> _WHAT THIS EXERCISE ASKS_
1. Answer these questions using the passage on immigrant workers in Spain.
(a) What percentage of the total population of the Madrid region did immigrants make up in 2005?
(b) On average, how much less do immigrants who are legal residents earn than native-born Spaniards?
(c) How many demonstrations are the CCOO and UGT organizing, and on what date?
2. Write out a section of the passage on immigrant workers in Spain word for word. Begin at the words "When it comes" and stop after "official labour contract.".

Nevertheless, quite a different picture emerges from a study conducted in the Autonomous Community of Madrid (one of the 17 autonomous communities or regions into which Spain is divided) by nine professors at the National Autonomous University of Madrid. The study revealed that of the 950,000 immigrants living in this region of Spain in 2005 (representing 16 percent of the total population), 32 percent did not have their papers in order. It also concluded that for every euro that the autonomous community spends on immigrants, they give back 12.

Immigrants who are legal residents account for around 10 percent of the region’s gross domestic product (GDP), an amount equivalent to some 14.3 billion euros (17.8 billion dollars) in 2005, while contributing 1.1 billion euros (1.37 billion dollars) to the state coffers through taxes, despite the fact that they earn 30 percent less than native-born Spaniards on average. In the case of undocumented immigrants, the difference in wages can reach up to 50 percent.

And for undocumented immigrants working in the countryside, the wage gap is even greater, stressed a spokesman for the Trade Union Confederation of Workers’ Commissions (CCOO, one of Spain’s two largest labour federations, with links to the Communist Party).

When it comes to all of the Spanish Autonomous Communities combined, the report shows that immigrants – most of them Latin American û occupy one out of every six job positions, but only one out of every three has an official labour contract.

In a press release issued ahead of International Labour Day, the CCOO stressed that “the precariousness of the labour market continues to be a pending issue in our country, which heads up the European Union with the highest rate of seasonal work, a phenomenon that especially affects women and young people, and has been aggravated by the massive incorporation of immigrants into the workforce.”

Both the CCOO and the other major trade union federation, the General Union of Workers (UGT) also underlined that they will work together “to eliminate the social plight of deaths and suffering that affect people who emigrate from African countries in extremely high-risk conditions, as well as the exploitation exercised by the people-smuggling mafias.”

To more forcefully communicate their message, the CCOO and UGT are organising 46 demonstrations to be held in 46 Spanish cities on May 1, under the theme “For peace, stable employment in equal conditions.”

The two labour organisations also issued a “serious warning” to international institutions and democratic governments throughout the world regarding the urgent need to correct the current global economic process, which “fosters the absence of respect for basic human rights” in some parts of the world.

They also voiced an emphatic demand for an end to temporary work contracts.

> _DATA EXCERPTS_
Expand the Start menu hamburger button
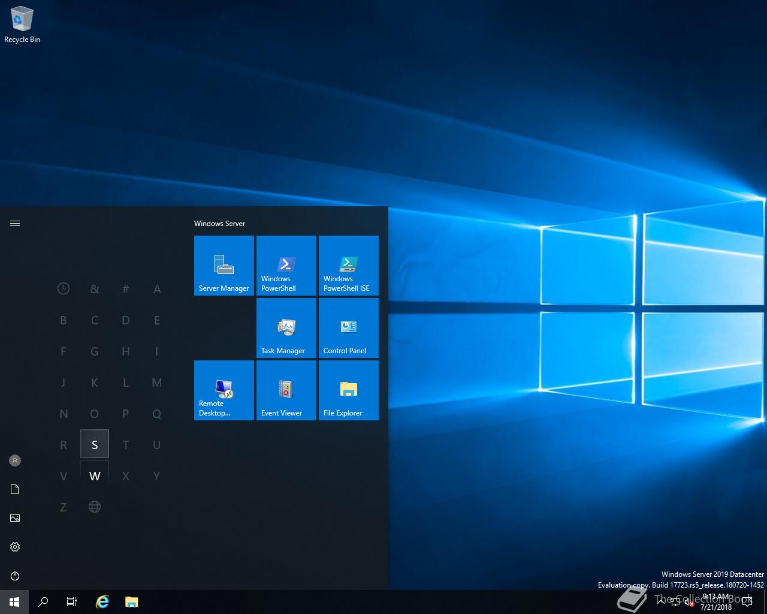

--

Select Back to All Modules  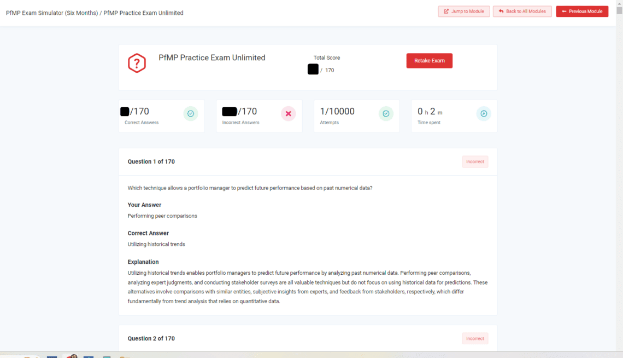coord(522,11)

...

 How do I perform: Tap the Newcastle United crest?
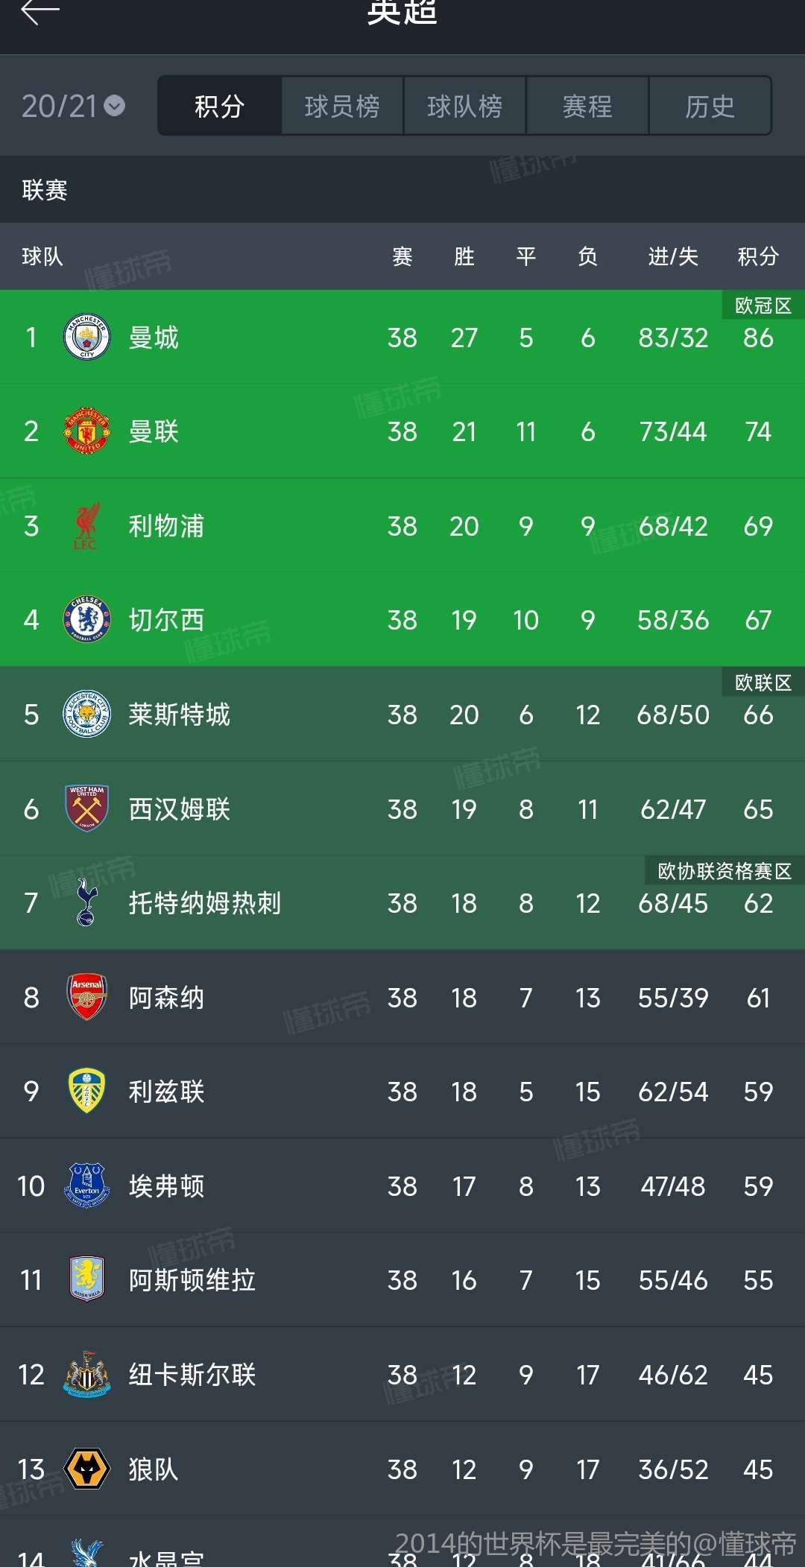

> _OUTPUTS IN ORDER_
1.
(a) 16 percent
(b) 30 percent less
(c) 46 demonstrations, on May 1

2.
When it comes to all of the Spanish Autonomous Communities combined, the report shows that immigrants – most of them Latin American û occupy one out of every six job positions, but only one out of every three has an official labour contract.